EM7521 - Partnerships: SA and partnerships: partnership tax returns

TMA 70/S8(1B)
TMA 70/S12AA
TMA 70/S12AB

Partnerships don’t pay tax, the partners do. A partnership return is required simply for the purpose of establishing the amount in which each partner is liable to tax.

The partnership return includes all the information required to calculate the profits arising from any partnership business, including any claims (such as capital allowances) that must be taken into account when calculating the profits of that business. It also includes details of any partnership investment income and information on the disposal of partnership assets which might give rise to a chargeable gain or an allowable loss to the partners.

A partnership return must also include a partnership statement. The partnership statement shows each partners share of the partnerships income, consideration, loss, tax credit or charge. The partners must enter the same figure in their personal return.

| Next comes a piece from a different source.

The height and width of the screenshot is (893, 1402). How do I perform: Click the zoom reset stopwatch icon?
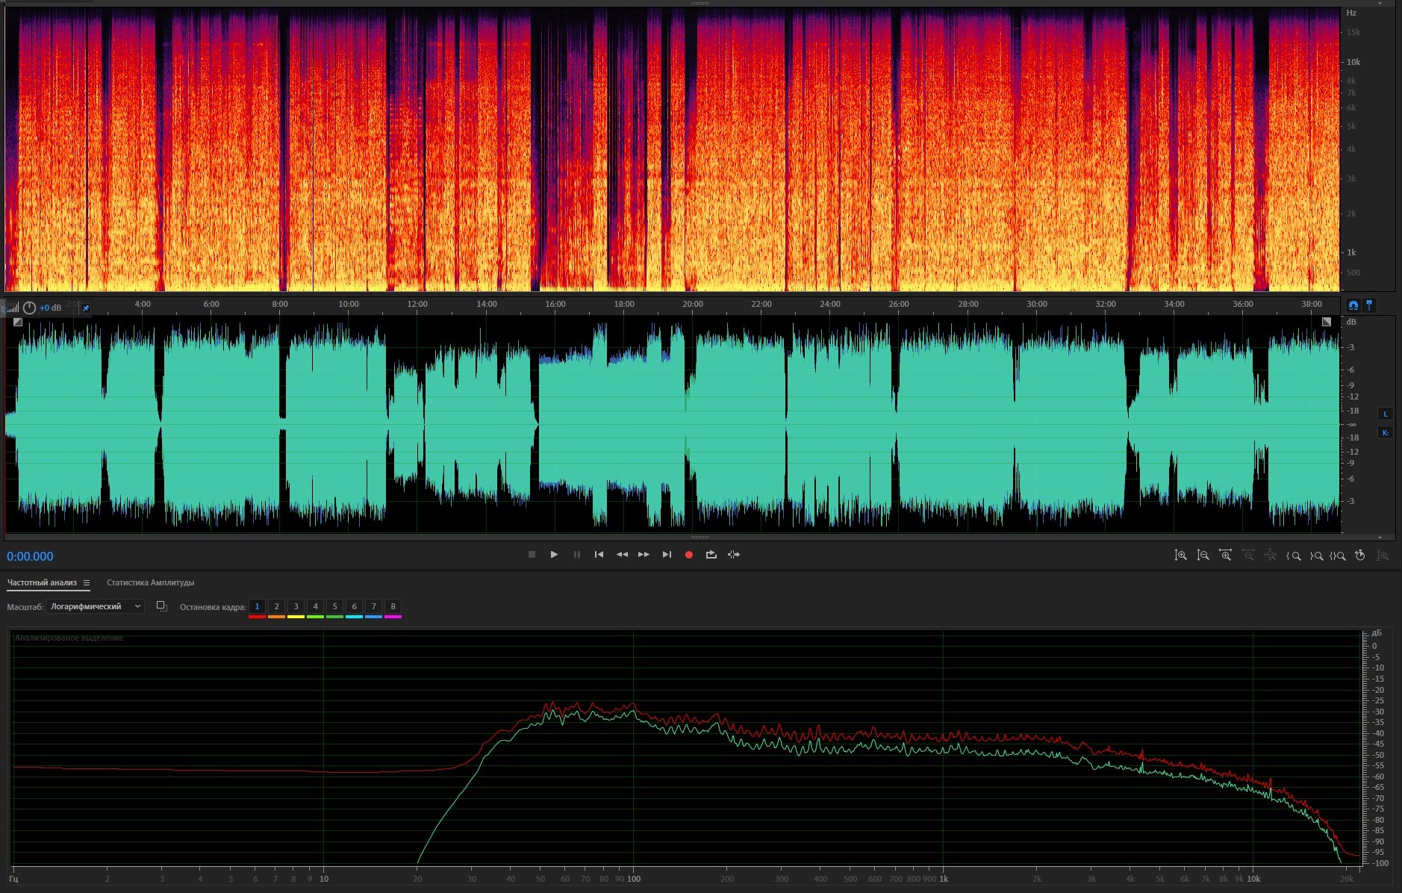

The partnership return is subject to similar rules regarding repair/correction of obvious errors by an officer of HMRC or amendment by the partnership, as apply to individual returns. See guidance at EM7527 for amendments and EM7528 for corrections.

Where a partnership return is either corrected by HMRC, or amended by the partnership, corresponding changes must be made to the individual partners' return. In either case, this is done by giving a notice to each of the partners to amend their return.

It’s important to note that, under statute, it’s the notice itself that amends the return. That is why the notices are written in the past tense, as the amendment is made when the notice is issued.